Collected data
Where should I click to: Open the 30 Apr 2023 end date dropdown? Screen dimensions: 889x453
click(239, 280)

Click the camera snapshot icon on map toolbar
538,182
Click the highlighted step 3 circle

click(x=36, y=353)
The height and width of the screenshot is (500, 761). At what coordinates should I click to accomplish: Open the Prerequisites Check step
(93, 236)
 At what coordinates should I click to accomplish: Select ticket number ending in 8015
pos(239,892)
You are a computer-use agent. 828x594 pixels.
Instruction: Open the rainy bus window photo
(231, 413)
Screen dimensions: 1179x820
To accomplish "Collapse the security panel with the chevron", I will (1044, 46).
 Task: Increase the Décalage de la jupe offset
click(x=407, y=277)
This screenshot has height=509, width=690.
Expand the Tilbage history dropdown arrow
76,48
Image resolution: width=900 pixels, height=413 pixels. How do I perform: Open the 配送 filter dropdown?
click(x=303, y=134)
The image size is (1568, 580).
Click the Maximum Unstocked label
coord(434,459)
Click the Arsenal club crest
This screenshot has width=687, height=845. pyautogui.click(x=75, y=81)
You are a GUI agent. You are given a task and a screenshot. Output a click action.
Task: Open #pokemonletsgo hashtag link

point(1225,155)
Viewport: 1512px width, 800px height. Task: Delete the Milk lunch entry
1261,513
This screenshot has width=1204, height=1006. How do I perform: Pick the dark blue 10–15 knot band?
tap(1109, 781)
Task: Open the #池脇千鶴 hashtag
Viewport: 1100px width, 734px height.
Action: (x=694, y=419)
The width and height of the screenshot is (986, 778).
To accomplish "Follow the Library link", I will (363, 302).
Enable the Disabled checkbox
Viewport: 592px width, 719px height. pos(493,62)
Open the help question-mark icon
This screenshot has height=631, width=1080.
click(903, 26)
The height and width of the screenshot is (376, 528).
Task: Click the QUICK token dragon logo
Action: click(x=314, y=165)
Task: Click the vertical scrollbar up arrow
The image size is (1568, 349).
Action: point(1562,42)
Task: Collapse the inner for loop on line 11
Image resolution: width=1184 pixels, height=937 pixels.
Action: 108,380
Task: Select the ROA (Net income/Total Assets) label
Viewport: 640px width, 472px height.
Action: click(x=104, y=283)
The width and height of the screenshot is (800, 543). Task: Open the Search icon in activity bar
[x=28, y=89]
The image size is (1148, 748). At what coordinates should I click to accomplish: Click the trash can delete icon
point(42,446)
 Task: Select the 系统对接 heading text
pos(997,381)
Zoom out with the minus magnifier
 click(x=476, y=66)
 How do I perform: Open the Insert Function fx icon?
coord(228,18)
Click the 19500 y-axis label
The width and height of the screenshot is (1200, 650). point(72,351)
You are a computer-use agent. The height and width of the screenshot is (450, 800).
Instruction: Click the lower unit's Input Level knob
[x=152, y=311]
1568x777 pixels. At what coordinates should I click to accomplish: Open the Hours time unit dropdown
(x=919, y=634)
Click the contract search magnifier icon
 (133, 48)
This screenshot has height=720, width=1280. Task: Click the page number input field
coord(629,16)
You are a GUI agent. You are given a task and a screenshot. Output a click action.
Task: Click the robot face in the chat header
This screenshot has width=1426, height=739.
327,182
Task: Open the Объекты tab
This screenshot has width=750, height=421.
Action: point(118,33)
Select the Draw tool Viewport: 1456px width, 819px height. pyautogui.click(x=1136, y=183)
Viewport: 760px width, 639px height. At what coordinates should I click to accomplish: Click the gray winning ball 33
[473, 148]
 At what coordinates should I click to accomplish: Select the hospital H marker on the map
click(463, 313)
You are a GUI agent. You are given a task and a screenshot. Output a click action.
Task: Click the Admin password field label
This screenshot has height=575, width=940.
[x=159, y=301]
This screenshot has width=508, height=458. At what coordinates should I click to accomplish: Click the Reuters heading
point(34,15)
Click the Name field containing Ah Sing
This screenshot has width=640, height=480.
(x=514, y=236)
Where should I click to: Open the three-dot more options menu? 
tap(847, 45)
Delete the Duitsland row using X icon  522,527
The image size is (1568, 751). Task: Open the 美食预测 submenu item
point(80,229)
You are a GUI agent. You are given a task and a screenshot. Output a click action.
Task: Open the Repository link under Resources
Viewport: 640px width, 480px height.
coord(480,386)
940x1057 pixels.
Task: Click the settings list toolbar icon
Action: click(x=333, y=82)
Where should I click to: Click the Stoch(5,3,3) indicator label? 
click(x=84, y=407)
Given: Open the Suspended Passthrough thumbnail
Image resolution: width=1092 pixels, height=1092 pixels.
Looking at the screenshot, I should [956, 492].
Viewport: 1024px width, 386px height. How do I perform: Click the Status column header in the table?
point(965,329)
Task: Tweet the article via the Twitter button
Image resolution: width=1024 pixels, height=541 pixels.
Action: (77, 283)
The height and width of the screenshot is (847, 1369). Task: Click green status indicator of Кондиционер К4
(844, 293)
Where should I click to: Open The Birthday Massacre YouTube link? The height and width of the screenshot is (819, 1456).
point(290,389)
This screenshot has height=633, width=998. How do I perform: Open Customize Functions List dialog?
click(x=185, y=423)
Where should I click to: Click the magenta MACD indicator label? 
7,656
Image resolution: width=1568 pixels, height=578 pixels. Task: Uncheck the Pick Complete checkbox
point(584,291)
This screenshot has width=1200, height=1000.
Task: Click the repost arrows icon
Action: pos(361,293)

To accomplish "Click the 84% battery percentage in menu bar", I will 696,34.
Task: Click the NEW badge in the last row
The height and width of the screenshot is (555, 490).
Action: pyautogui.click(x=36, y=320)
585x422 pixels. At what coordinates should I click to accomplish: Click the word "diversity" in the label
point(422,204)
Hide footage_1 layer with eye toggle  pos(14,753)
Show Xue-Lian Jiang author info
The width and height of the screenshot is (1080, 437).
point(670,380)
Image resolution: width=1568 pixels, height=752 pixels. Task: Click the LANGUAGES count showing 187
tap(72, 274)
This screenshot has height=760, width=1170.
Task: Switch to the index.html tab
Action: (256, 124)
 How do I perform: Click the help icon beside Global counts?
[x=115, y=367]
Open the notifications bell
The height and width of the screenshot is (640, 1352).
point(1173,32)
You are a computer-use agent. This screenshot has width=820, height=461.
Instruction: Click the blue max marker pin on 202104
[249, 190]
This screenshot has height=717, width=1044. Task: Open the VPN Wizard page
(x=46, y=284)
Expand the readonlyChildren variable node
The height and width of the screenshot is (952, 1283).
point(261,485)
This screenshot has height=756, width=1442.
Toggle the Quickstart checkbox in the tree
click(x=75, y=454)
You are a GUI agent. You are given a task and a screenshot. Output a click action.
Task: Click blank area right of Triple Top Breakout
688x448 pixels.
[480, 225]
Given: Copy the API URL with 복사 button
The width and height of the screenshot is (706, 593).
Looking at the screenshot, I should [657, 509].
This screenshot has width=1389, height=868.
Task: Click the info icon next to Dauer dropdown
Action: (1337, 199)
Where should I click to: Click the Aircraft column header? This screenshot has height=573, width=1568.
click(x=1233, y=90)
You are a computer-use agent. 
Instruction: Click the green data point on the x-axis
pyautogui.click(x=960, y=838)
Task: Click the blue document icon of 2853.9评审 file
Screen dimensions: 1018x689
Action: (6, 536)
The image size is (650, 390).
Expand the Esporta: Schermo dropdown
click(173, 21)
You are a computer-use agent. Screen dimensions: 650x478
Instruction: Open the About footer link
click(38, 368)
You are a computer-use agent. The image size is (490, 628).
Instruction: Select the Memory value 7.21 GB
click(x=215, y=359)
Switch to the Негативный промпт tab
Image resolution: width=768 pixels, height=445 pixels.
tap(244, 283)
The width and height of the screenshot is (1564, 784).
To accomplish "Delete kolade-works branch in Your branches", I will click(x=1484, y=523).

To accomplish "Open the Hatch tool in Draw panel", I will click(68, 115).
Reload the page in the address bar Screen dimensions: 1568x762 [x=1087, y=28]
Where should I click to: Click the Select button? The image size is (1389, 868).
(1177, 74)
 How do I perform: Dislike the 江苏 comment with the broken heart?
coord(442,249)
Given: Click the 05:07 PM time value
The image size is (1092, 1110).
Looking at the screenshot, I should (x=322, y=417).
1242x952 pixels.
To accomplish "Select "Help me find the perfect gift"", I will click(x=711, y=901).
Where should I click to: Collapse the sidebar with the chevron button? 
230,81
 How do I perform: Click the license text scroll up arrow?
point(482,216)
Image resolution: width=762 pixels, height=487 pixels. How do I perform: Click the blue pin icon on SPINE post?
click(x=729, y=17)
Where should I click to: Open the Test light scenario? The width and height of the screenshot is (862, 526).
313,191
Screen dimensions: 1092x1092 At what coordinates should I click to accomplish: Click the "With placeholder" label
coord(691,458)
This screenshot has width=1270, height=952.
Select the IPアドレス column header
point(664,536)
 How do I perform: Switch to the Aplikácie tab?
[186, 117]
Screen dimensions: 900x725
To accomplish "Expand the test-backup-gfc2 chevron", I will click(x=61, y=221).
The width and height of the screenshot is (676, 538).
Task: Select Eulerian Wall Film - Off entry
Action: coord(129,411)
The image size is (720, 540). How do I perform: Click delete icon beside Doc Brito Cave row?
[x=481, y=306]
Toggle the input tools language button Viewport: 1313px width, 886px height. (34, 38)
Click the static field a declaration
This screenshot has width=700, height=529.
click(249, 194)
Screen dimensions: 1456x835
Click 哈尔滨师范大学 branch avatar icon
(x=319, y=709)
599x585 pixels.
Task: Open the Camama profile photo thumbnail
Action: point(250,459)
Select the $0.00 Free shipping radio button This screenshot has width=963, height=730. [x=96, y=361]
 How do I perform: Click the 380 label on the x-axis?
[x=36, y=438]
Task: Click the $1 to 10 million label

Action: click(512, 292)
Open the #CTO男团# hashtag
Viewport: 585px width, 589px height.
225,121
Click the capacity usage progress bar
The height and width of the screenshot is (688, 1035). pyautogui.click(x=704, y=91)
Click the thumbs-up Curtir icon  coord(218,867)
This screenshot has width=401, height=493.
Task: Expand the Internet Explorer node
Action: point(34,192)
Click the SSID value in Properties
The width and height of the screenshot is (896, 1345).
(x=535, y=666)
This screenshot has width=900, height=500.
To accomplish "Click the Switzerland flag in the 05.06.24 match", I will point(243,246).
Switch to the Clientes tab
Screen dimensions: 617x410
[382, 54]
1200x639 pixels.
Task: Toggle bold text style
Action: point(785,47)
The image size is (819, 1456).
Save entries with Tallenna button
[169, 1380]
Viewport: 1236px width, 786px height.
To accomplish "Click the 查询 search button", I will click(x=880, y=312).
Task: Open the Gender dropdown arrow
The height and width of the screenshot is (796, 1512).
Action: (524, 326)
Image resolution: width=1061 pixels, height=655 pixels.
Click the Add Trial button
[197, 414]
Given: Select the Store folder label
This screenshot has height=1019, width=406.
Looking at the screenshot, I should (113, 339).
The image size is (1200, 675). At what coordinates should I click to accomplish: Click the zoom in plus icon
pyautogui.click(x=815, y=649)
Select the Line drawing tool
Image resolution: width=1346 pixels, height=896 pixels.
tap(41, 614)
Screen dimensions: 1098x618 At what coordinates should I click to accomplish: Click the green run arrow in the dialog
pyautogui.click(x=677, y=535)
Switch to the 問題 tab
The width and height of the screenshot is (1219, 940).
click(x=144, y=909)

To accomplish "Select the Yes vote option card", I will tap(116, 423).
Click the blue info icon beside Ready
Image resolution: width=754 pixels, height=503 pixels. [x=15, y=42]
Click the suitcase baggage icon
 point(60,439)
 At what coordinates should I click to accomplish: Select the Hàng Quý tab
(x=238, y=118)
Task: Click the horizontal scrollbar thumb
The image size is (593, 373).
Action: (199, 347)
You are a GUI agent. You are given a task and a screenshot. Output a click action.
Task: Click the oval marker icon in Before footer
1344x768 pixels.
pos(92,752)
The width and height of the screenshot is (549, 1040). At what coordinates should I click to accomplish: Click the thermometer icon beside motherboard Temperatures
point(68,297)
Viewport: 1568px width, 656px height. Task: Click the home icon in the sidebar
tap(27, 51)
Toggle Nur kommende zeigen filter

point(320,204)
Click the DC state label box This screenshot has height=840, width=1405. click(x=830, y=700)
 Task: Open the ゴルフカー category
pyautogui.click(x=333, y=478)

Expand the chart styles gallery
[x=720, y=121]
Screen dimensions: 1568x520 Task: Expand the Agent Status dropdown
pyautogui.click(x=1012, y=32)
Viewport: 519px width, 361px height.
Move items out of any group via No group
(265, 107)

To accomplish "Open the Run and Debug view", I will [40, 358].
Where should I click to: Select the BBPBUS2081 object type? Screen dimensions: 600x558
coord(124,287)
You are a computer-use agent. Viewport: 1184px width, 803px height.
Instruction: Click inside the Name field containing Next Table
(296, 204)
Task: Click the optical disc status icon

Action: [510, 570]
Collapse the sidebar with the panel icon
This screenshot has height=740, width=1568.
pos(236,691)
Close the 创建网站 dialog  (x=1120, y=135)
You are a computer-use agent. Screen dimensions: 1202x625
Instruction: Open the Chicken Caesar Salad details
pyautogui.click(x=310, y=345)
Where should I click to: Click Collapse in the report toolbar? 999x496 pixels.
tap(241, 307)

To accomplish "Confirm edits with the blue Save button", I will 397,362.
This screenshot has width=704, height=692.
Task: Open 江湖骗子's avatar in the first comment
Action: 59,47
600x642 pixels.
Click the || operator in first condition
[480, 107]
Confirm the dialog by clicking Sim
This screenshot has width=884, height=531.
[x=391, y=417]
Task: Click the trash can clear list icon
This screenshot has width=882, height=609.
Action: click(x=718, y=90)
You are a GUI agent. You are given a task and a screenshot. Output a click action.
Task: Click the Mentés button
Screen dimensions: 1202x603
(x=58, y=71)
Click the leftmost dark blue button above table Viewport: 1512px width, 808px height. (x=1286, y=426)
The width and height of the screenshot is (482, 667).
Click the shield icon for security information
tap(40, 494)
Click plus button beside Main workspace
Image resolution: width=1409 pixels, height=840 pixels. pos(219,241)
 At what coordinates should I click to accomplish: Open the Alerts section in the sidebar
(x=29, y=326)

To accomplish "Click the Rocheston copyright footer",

Exercise description: If a line in the records above contains "scrollbar", copy that line.

Answer area:
Task: Click the vertical scrollbar up arrow
Task: Click the horizontal scrollbar thumb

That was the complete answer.